*** Excerpt

Unix Implementation

Ken Thompson

Overview

provide a kernel with the least common denominator of what users would want the system to do for them
everything outside of the kernel can be changed by users
value simplicity over efficiency

Processes

user processes request system functions by performing a system call, a subroutine call which turns the user processes into system processes
each system process has its own stack, for protection purposes
user processes get their code from shared, read-only text segments; this allows sharing of text pages in memory, as well as obviating the need to swap these pages out (the originals are already on disk)
user processes have a private, read-write data segment, which consists of an automatically managed stack, and a manually managed heap; processes also have an unaccessible (except to the kernel) system data segment, which stores things like file descriptor tables, etc.
a process table has one entry per process, each entry containing, among other things, pointers to the text table (which points to the text segment) and to the data segments
a process is created by having another process do a fork; the new child is an exact copy of the old parent, except for the value of one register, which the two processes can use to differentiate themselves
a parent can wait for the termination of any of its children (rendezvous)
new programs are executed by having a process exec the file containing the program; a new process is not created, but rather, the old process simply begins executing the new program; it will not resume the old program when the new one terminates (like goto)
programs in primary memory are swapped (not paged) to and from primary memory: either the whole program is in primary memory, or none of it is (modulo shared text segments)

******

In the Unix implementation notes, copy out word for word the passage from "a process table" to "terminates (like goto)".

*** Listing

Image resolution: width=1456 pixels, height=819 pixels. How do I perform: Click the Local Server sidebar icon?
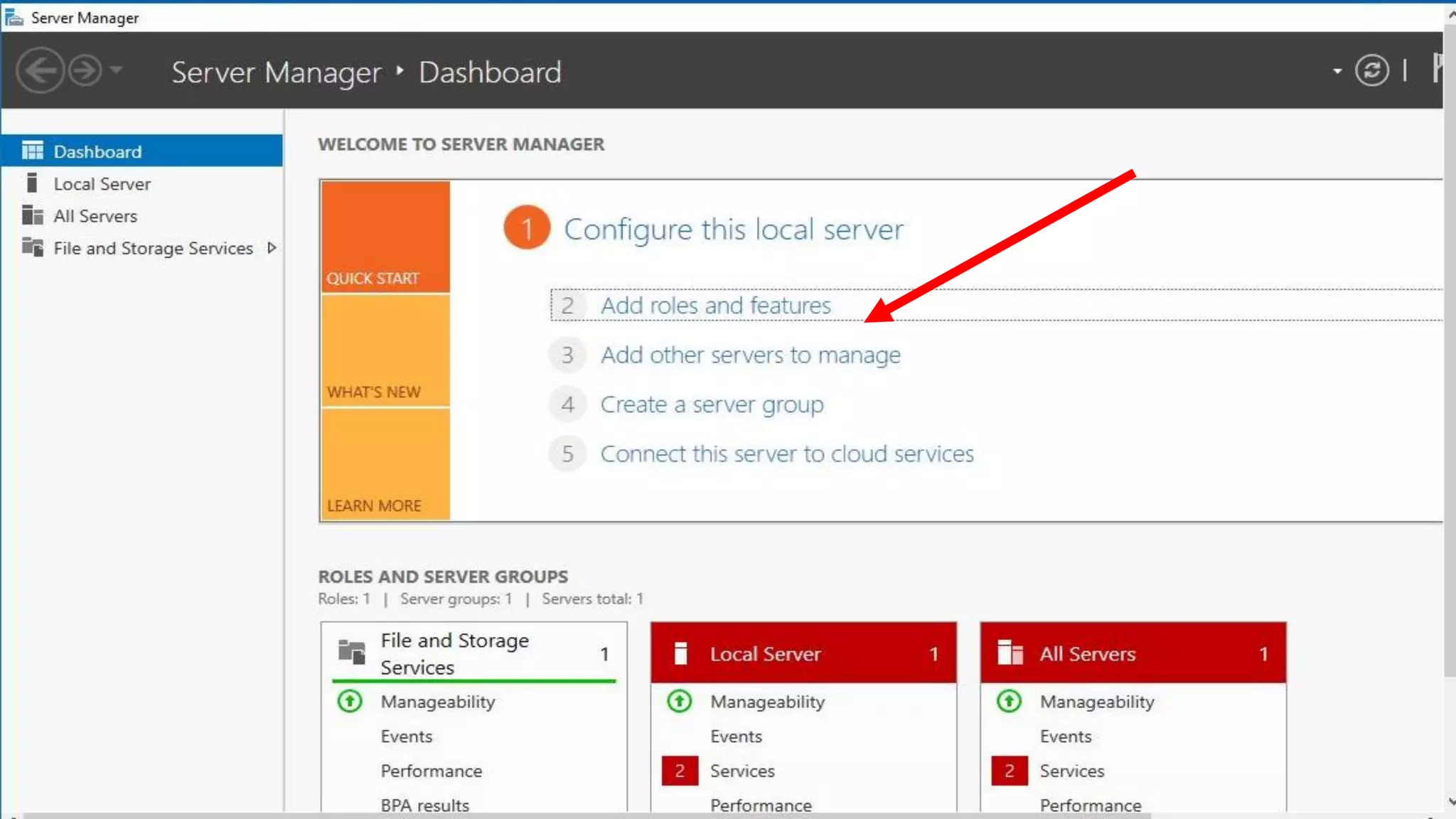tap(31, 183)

******
*** Listing

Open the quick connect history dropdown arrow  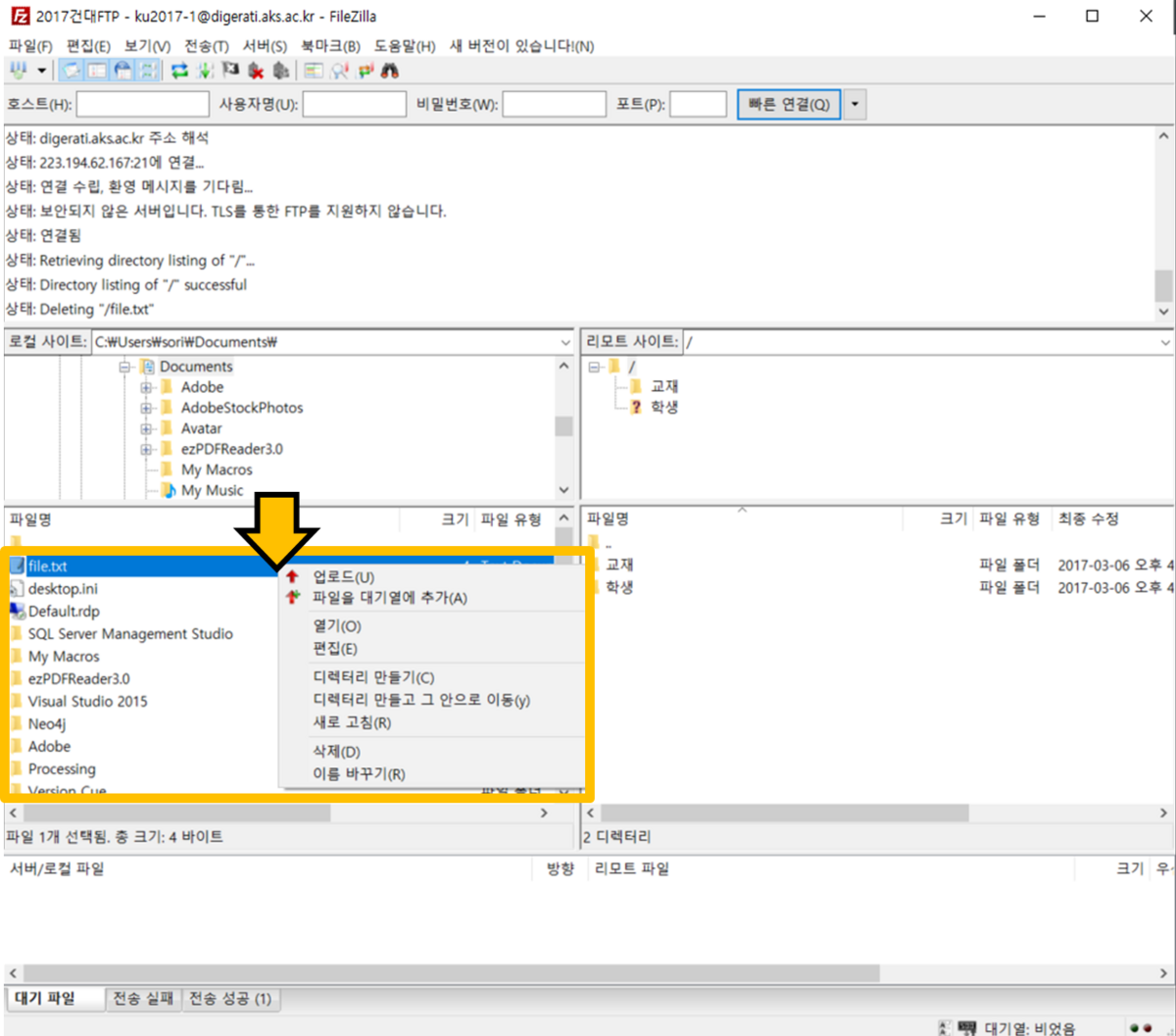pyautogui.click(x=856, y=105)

******

#### [Problem solution]
a process table has one entry per process, each entry containing, among other things, pointers to the text table (which points to the text segment) and to the data segments
a process is created by having another process do a fork; the new child is an exact copy of the old parent, except for the value of one register, which the two processes can use to differentiate themselves
a parent can wait for the termination of any of its children (rendezvous)
new programs are executed by having a process exec the file containing the program; a new process is not created, but rather, the old process simply begins executing the new program; it will not resume the old program when the new one terminates (like goto)